The National Collegiate Athletic Association, one of the country's most powerful amateur sports organization, has applied to the U.S. Olympic Committee for readmission following a six-year separation.

Col. F. Don Miller, USOC executive director, told The Washington Post yesterday that he received the application Thursday. He expects it to be approved at a USOC meeting in Florida this month.

The NCAA withdrew from the USOC after the 1972 Olympics in protest of the Amateur Athletic Union's influence over the USOC and international competition. It was especially upset over sports the NCAA had developed at the national level.

The feuding between the two groups was widely considered to have hurt the U.S. Olympic movement and stymied overdue reform of the USOC.

Because of the NCAA's role in amateur sports, its absence further hindered reforms until last year. The USOC voluntarily began implementing reforms recommended by the President's Commission on Olympic Sports.

A bill to codify those changes is before the Senate Commerce Committee. It is expected to win Senate approval this month.

Walter Byers, NCAA executive director, said the application for readmission was tied to that restructuring and, in particular, the criteria established for becoming a national governing body of a sport.

The criteria, as recommended by the commission and embodied in the Senate bill, has the effect of breaking the AAU's former stranglehold on the USOC through its control of the major national governing bodies.

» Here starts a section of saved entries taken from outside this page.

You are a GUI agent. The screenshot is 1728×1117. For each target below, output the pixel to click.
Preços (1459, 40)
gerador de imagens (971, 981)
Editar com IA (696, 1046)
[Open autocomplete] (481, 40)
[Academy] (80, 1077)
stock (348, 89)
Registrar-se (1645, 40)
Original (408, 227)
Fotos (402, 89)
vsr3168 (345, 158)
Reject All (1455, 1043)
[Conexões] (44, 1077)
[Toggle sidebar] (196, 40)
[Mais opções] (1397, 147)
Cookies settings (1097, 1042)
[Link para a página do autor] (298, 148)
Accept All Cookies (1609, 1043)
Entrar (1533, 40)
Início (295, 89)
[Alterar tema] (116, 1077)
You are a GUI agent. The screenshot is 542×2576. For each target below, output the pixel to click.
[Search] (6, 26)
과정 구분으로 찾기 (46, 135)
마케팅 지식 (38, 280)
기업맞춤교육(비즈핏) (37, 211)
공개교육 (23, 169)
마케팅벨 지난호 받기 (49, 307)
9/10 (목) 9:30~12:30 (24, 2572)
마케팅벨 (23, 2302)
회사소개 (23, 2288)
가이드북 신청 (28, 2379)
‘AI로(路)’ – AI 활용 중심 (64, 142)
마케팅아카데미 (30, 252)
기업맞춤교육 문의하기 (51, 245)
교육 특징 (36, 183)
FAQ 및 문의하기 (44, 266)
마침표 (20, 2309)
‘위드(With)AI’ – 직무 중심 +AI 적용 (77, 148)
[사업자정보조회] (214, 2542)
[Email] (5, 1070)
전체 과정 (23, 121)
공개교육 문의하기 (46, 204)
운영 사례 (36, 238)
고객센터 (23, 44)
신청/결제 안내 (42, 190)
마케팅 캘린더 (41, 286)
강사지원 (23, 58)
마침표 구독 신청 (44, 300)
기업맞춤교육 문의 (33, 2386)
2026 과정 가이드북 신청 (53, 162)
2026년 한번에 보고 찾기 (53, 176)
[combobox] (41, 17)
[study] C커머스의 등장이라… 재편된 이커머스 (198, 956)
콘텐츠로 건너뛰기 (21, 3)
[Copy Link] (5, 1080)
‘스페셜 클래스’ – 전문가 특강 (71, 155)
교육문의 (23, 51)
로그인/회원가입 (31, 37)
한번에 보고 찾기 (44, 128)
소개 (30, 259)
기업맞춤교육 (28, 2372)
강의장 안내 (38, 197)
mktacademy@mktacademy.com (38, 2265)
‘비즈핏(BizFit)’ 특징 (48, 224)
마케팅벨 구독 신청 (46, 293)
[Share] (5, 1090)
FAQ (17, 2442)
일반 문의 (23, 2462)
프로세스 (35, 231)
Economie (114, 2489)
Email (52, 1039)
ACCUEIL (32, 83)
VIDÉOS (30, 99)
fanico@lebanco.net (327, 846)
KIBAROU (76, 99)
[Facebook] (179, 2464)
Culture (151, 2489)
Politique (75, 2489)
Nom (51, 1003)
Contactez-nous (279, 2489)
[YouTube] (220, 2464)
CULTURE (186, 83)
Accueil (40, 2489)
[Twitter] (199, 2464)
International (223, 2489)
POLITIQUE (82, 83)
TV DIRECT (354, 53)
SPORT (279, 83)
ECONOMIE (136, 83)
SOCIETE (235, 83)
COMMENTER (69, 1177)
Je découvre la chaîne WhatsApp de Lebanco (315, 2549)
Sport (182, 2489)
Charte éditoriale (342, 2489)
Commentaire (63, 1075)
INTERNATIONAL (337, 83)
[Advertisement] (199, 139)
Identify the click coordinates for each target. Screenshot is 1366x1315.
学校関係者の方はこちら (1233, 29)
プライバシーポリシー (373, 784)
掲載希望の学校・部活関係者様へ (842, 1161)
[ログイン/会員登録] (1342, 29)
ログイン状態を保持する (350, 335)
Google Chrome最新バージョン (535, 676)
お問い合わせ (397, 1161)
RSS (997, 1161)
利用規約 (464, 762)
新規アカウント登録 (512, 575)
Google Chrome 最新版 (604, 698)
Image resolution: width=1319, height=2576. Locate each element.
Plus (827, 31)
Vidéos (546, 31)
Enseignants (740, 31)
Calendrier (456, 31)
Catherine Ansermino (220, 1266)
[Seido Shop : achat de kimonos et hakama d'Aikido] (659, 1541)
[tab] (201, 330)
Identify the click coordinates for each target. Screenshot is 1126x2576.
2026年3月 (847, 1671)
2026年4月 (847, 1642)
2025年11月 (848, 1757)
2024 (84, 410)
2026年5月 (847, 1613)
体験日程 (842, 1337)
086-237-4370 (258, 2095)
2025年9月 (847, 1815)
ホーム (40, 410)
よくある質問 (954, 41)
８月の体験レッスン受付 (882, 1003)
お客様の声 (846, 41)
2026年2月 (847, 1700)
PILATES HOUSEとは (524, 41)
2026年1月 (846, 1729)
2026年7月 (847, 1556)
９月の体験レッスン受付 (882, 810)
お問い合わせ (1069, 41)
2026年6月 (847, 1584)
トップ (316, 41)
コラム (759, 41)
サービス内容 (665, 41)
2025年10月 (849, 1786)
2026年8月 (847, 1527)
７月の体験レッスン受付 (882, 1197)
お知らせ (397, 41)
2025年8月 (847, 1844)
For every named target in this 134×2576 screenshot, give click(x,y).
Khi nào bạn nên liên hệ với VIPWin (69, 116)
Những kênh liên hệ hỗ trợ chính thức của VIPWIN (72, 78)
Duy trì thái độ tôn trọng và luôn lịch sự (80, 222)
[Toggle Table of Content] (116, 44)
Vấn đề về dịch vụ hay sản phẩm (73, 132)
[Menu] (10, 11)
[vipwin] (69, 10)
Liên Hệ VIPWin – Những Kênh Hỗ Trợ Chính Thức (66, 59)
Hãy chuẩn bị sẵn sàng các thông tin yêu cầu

By the same criteria, the NCAA would also be ineligible to become a national governing body.

"From the NCAA's standpoint, it's (the pending readmission) a positive move," Byers said. "We haven't enjoyed being outside the USOC. It's not something we've reveled in, nor did we particularly appreciate the notoriety which has gone with it.

"At the same time, (the break) has been justified. We think our withdrawal contributed to the revision of the USOC . . . Now it can benefit from having our efforts and energy devoted to the strengthening of the committee and the U.S. Olympic movement. We're going to return with enthusiasm."

The NCAA's return will be the result of a "very carefully orchestrated compromise," according to a close observer.

The NCAA objected to a portion of the Senate bill, introduced by Sen. Ted Stevens (R-Alaska), that provided an athletes' bill of rights.

The current bill has no substantive provisions on athletes' rights - the result of a compromise with the USOC's athletes' advisory body - But the USOC's constitution is to be amended at the Florida meeting to provide for the establishment of procedures for settling disputes.

The NCAA has agreed not to try to block athletes from participating in Olympic, Pan American or other world championships or qualifying meets.

In another development yesterday, Miller said the Association for Inter-collegiate Athletics for Women, the women's counterpart to the NCAA, had applied for admission to the USOC.